Storage High Availability and DR for the masses

May 19, 2008 · 12 min read ·

Virtualization is a disruptive technology and we all know that. With this post I want to share with you some scenarios about how server (and storage) virtualization can drastically change the landscape for "small IT shops" (aka SMB's) in the context of High-Availability and Disaster/Recovery. Up until today server "high availability" was not for everyone as it required a complexity and a cost that many IT shops could not sustain. I have already been talking about the change of paradigm that a virtual infrastructure brings in when it comes to make a service highly available. You can read this post for more info.

However that covers a small portion of the bigger picture. Particularly that post assumes that you have a number of physical servers connecting to a central storage repository so that you can restart your VM (i.e. your service) should one physical server fail. Fair enough but this obviously doesn't cover the other important subsystem which is the storage subsystem. In a scenario like this the central storage repository is a so called SPOF (or Single Point Of Failure). If you are a big Bank / Telco organization (or if you have enough money to spend anyway) you can get something decent using Midrange / Enterprise Storage arrays that support all sort of replication features so that you can literally create a fully redundant infrastructure with no SPOF. It must be noticed that while it is true that even Entry level Storage arrays might have no internal SPOF it is common referring to these boxes as a single entity (hence a potential single source of issues). This is even more evident when you think about being able to stretch your virtual infrastructure across two buildings in the same Metropolitan Area Network (such as 3 physical servers in Building A and 3 physical servers in Building B comprising a single cluster): this obviously leaves you with the only choice of putting your single Storage array in either Building A or Building B.
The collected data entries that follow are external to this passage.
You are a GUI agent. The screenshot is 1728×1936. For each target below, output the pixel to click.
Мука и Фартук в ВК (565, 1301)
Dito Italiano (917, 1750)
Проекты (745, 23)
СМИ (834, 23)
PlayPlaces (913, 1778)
I don't want to get into all sort of discussions regarding how you would define a scenario like this. Someone refers to this as "DR", someone else refers to this as "Campus HA", someone else refers to this as "Continuous Availability". I am actually not interested in formal definitions. I am more interested in the fact that the vast majority of the customers I talk to (be them big Banks, big Telco's or the small SMB IT departments) would like to leverage virtualization technologies to be able to achieve this scenario in a much less complex way (typically a requirement of the big boys that have a very complex distributed IT infrastructure) or in a much less expensive way (typically a requirement of the not-so-big boys that have a tight budget). It is amazing to hear that one of the most appealing reasons for which all customers are virtualizing ... is not for consolidating the servers (sure this is important) but to provide better high availability and DR mechanisms. Virtualization is really a paradigm shift.

I have already said that for the bigs there are (expensive) technologies and products that allow you to achieve that. This is an example of a project I have been working on a few years ago. But where does this leave the "small" shops? I am talking about customers that have from 10 to 15 Windows / Linux servers and that do not have a budget that allows them to intercept Midrange Storage technologies with replication capabilities. These arrays are not enormously expensive (in fact I am assuming that who has more than 15 or 20 servers perhaps has a decent IT budget that allows them to buy these technologies). However IT departments that have up to 10 or 15 virtual instances which, by the way, could be deployed on as few as two 2-socket systems (for redundancy) based on these other assumptions I discussed in a previous post.... might not be keen on buying a Midrange Storage array just for the purpose of being able to replicate and protect the data. Don't get me wrong, the "geeks" working for IT would love to have that kit in their hands, it's the "buyer" within the organization that would question the value for the money.

That's why when I was first introduced to technologies such as those from Lefthand Networks and then Datacore I was intrigued. What these companies do in essence is storage virtualization. They do it differently and the product packaging itself is not identical but essentially, bottom line, they hide the layout of the storage arrays and the way it is presented to the hosts and their OS'es. As I said they have a different approach in how they achieve this.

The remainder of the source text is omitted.